**THE TASK**. Can you turn the lines from the one containing "is (640, 512)." up to and including the one containing "colorbar-tick-label: 1. is" into a JSON list of strings, one string per line, with blank lines left out? Leave the pictures out of your answer.

**DATA**.
::::

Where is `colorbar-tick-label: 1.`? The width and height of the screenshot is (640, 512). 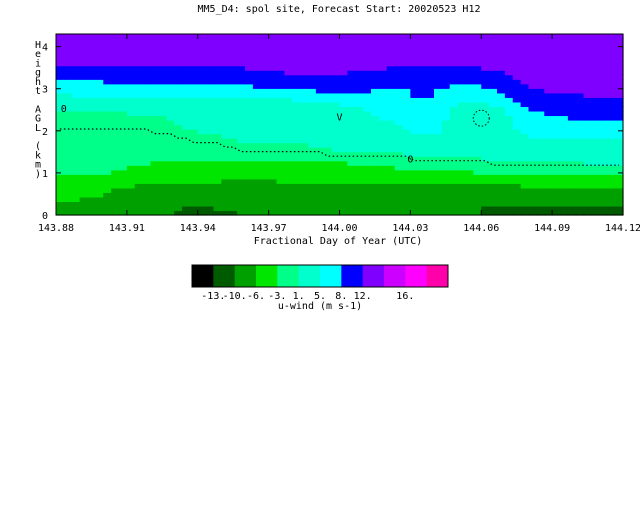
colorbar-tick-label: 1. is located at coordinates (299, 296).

::::

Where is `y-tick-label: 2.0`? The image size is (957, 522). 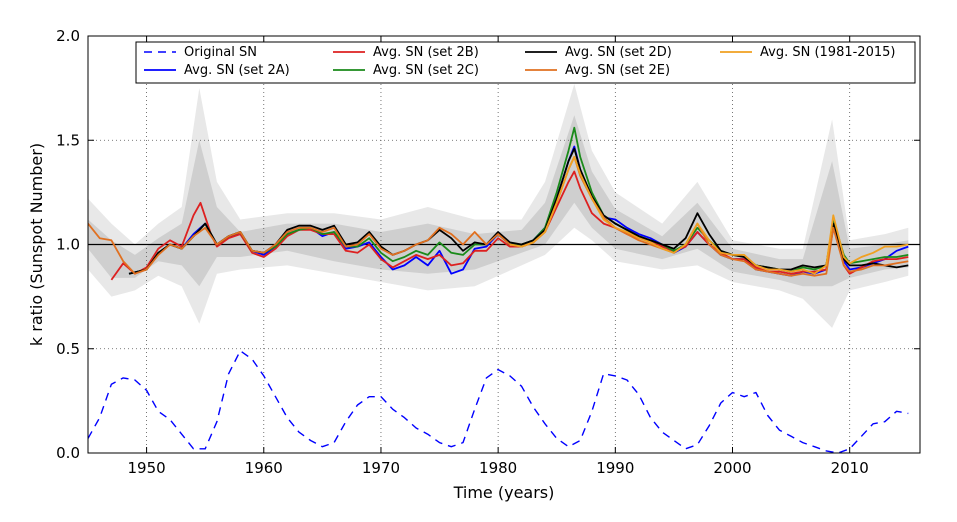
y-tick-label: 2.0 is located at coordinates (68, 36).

::::

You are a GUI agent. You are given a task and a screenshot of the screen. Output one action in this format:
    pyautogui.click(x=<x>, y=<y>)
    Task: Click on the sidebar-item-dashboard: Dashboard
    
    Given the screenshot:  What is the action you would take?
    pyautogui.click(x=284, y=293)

::::

**SOLVED EXERCISE**.
[
  "Where is `colorbar-tick-label: 1.`? The width and height of the screenshot is (640, 512). ",
  "colorbar-tick-label: 1. is located at coordinates (299, 296)."
]